L’initiative russo-saoudienne ne fait pas les affaires de tout le monde à l’Opep. Plusieurs pays s’opposent à une augmentation des objectifs de production de pétrole à partir du mois de juillet, en particulier le Venezuela, qui en est incapable, faute d’investissements notamment.

D’autant qu’une hausse de la production du pétrole risquerait de faire baisser les prix du brut et Caracas redoute une chute de ses revenus pétroliers ainsi qu’une baisse de ses parts de marché.

D’autant que pour un pays dont les exportations pétrolières représentent plus de 95% des recettes en dollars, cela pourrait compliquer la situation de quasiment tous les secteurs d’activités, à l’image du secteur automobile notamment, obligé d’importer absolument toutes les pièces détachées de véhicules.

« Toutes les pièces viennent de l’étranger. Et acquérir des devises est chaque fois plus difficile. L’Etat ne donne pas de dollars. En tant que commerçant, il faut recourir au marché parallèle de dollars qui est très élevé. En ce moment, on manque de bougies, de filtre à air, de filtre à huile », explique ainsi Ricardo, gérant d’un magasin de pièces détachées d’automobiles à l’est de Caracas. Chez lui, les clients repartent souvent les mains vides. Faute d’argent face aux prix élevés ou faute de pièces détachées en stock.

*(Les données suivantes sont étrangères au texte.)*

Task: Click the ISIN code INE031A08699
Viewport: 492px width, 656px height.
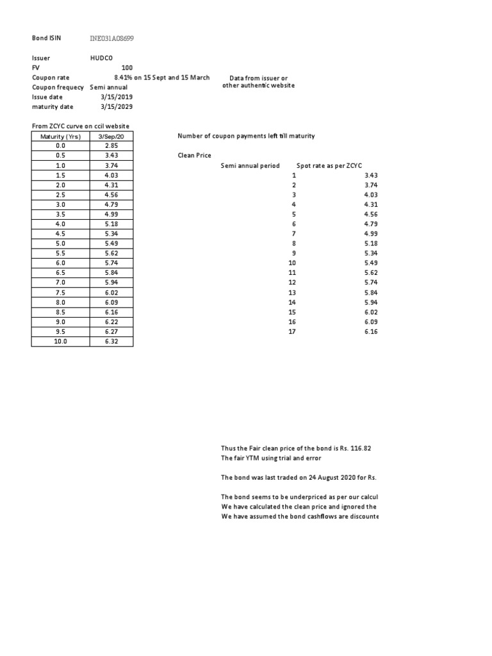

« Le jour où j’ai une réparation majeure à faire, je devrai malheureusement laisser ma voiture chez moi et ne plus l’utiliser car je n’aurai absolument pas les moyens. Ca va très mal. Si ça continue, les gens se déplaceront à pied ou à vélo », se lamente de son côté Rafael. Ce chauffeur de taxi a fait le tour des garagistes à la recherche de pneus, mais à 100 millions de bolivars l’unité, impossible pour lui, alors qu’il gagne bien plus que le salaire minimum à 5 millions de bolivars.

On estime à plus d’un million et demi le nombre de voitures qui ne circulent pas, faute de pièces détachées ou à cause de l’hyperinflation. Or celle-ci pourrait dépasser les 13 000% cette année, selon le FMI.